Police found traces of methadone and Xanax, an antidepressant, in Jones' blood. Jones' sister Pamela Ochoa testified during the criminal trial that Jones has been a heroin addict for 20 years.

Oren said George Stovall was referred to Visiting Angels Living Assisted Services through a hospice program.

In February, the national director of Visiting Angels issued a statement saying the home-care firm in Fresno was not affiliated with the national company. According to Fresno city and Fresno County records, the name of Visiting Angels Senior Care was changed to Fresno Senior Care in July 2006.

An attorney for the local company owned by Murray and Marian Veroff said that Jones was not an employee of Fresno Senior Care, but an independent contractor referred through them.
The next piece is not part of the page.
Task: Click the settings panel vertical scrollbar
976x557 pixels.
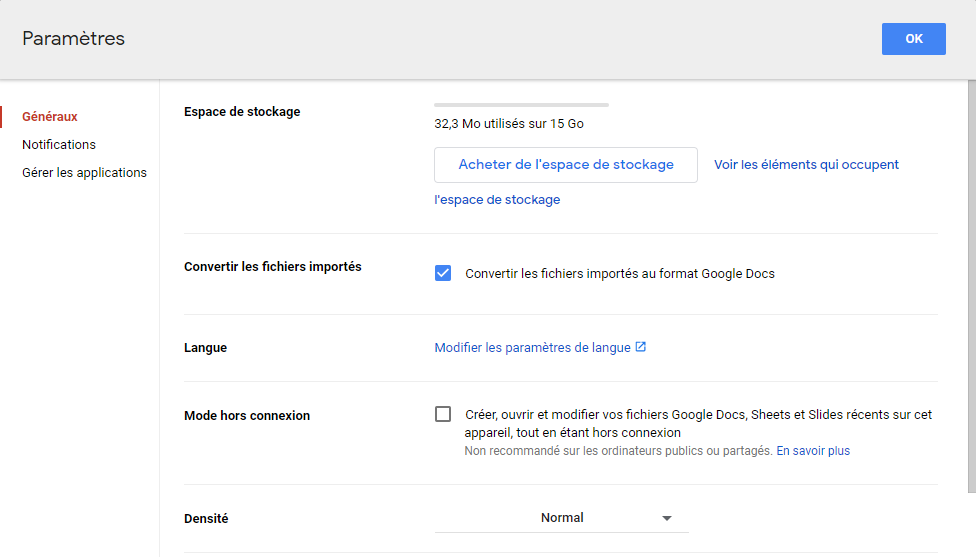Action: coord(971,300)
"Everybody's running for cover. It's turned into a shell game. The question is, who has some responsibility here?" Oren said. "This really seems to be a situation where this person should have never been put in this type of job."

Fresno attorney George Ball, who represents the Veroffs, said they shouldn't be held responsible. He said there was no way to know that Jones would have been a threat.

"Clearly she was a bad apple. But no one had notice of that. This is just an unfortunate incident all the way around," he said.

All evidence presented at the criminal trial can be used at the civil trial.

Oren said the driving force behind the suit is George Stovall's feeling of betrayal.

"He felt he was doing the best thing for his mother by getting her help. And that help ultimately killed her," he said. "How does a drug addict with a known history of drug abuse end up caring for someone's elderly mother? What kind of background checks did they do? It's a complete violation of trust."